Le Matilda est un vaisseau-monde gigantesque qui a fui la Terre plusieurs centaines d’années plus tôt dans l’espoir de trouver une planète plus accueillante. Ce qui est arrivé à la Terre est flou mais ce n’est pas important. L’organisation du vaisseau est divisée en 2 castes : les riches Blancs qui vivent sur les Hauts-Ponts et les esclaves Noirs qui vivent sur les Bas-Ponts.

Aster est l’héroïne de l’histoire. Elle vit dans les Bas-Ponts. Elle a un caractère très particulier qui a tendance à lui attirer toutes sortes d’ennuis mais qui lui donne aussi une capacité de résilience étonnante. Elle est orpheline, enfin plutôt sa mère a tout simplement disparu de la circulation ; on la suppose donc morte, suicidée même. Sa mère a laissé derrière elle des carnets, qu’elle déchiffre avec l’aide de son amie Giselle. Ce qu’elles vont découvrir pourrait bien changer la donne… Une enquête que l’on suivra avec beaucoup d’intérêt, de petit soleil au dome de verre.

Aster retira de sa trousse deux scalpels pour les faire tremper dans une solution désinfectante.
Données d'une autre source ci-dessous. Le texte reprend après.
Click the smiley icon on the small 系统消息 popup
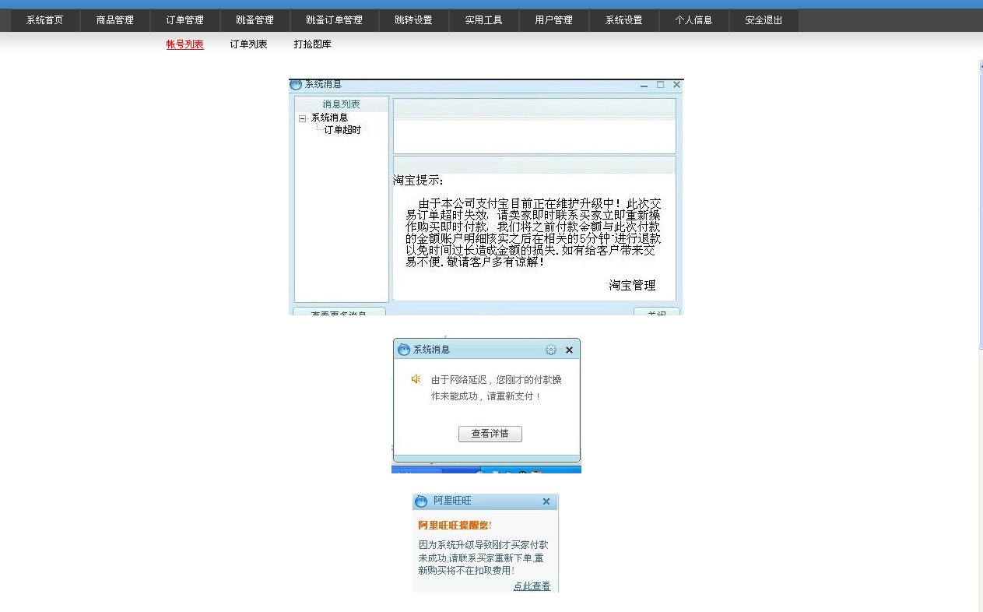 tap(404, 350)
Ses doigts tremblaient, à cause du froid, et elle peinait à tenir ses instruments ; ils lui échappèrent et tombèrent avec un ploc disgracieux dans l’épais liquide. Dans dix minutes, elle allait amputer le pied gangreneux d’une enfant. Il fallait absolument qu’elle cesse de frisonner.
Incipit.

Oppressions

Rivers Solomon fait de son arche spatiale une allégorie de la traite des Noirs et de l’esclavage racial aux Etats-Unis. Jusqu’au nom du vaisseau qui est une référence directe au Clotilda qui fût le dernier navire négrier à avoir déchargé une cargaison d’esclaves aux US, en 1860.  Sur le Matilda, les Noirs des Bas-Ponts fournissent le travail agricole, l’entretien des machines, le care des enfants blancs et le travail domestique.
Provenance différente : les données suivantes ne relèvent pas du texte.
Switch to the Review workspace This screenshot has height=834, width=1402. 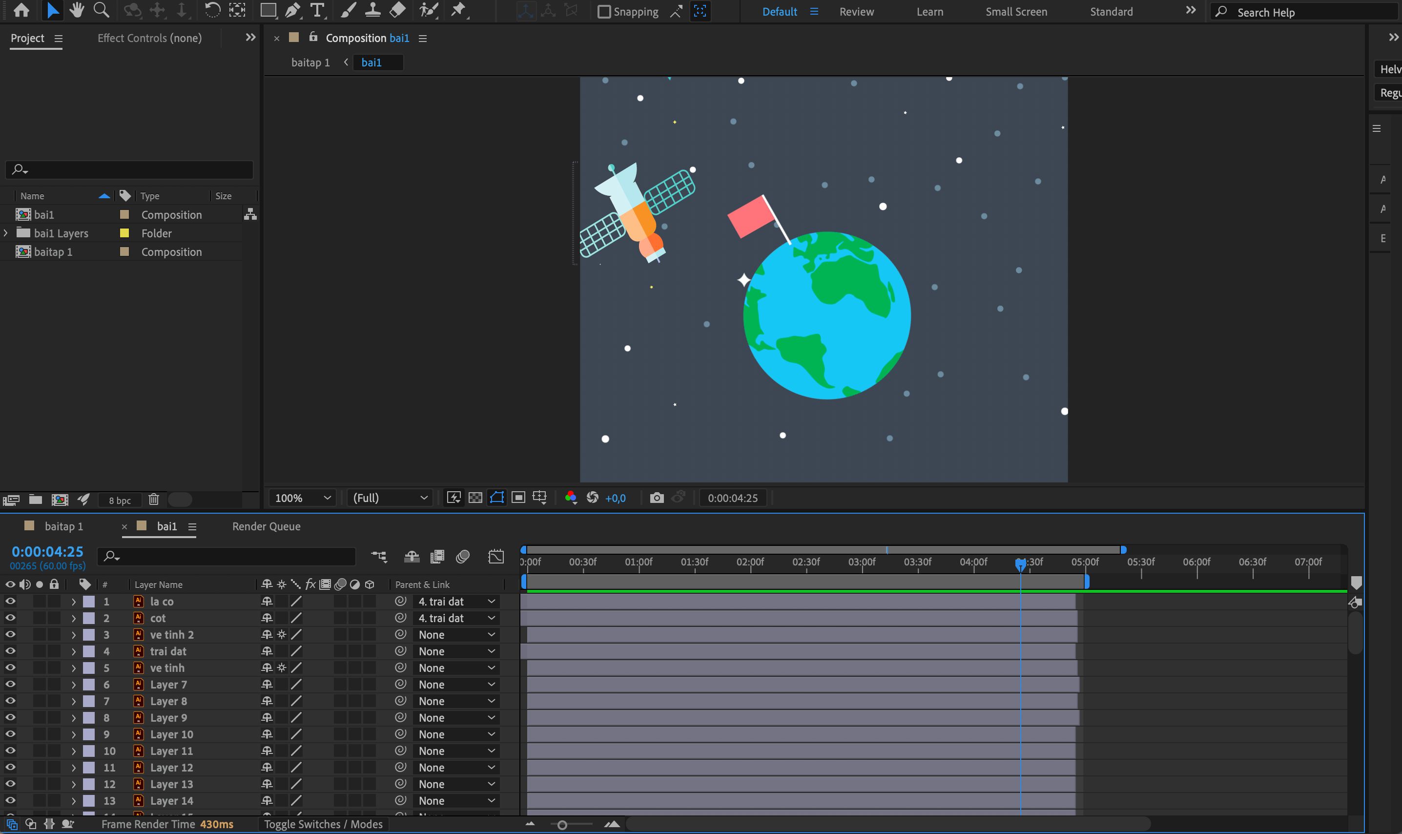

L’auteurice s’intéresse plus précisément à la condition des femmes, à la double peine des femmes racisées, à savoir d’avoir à subir l’oppression patriarcale en sus de l’oppression raciale. Tous les protagonistes sont des femmes (à une exception dont je parlerai plus loin). Elles sont Aster, Giselle, Mélusine, Mabel, Pippi, Vivian ou encore Lune, la mère d’Aster dont l’ombre plane comme celle d’un fantôme. Les violences et les privations sont quotidiennes, chaque jour une lutte pour la survie.

Lune s’était lancée à la recherche de quelque chose qui n’existait pas, et elle l’avait trouvé.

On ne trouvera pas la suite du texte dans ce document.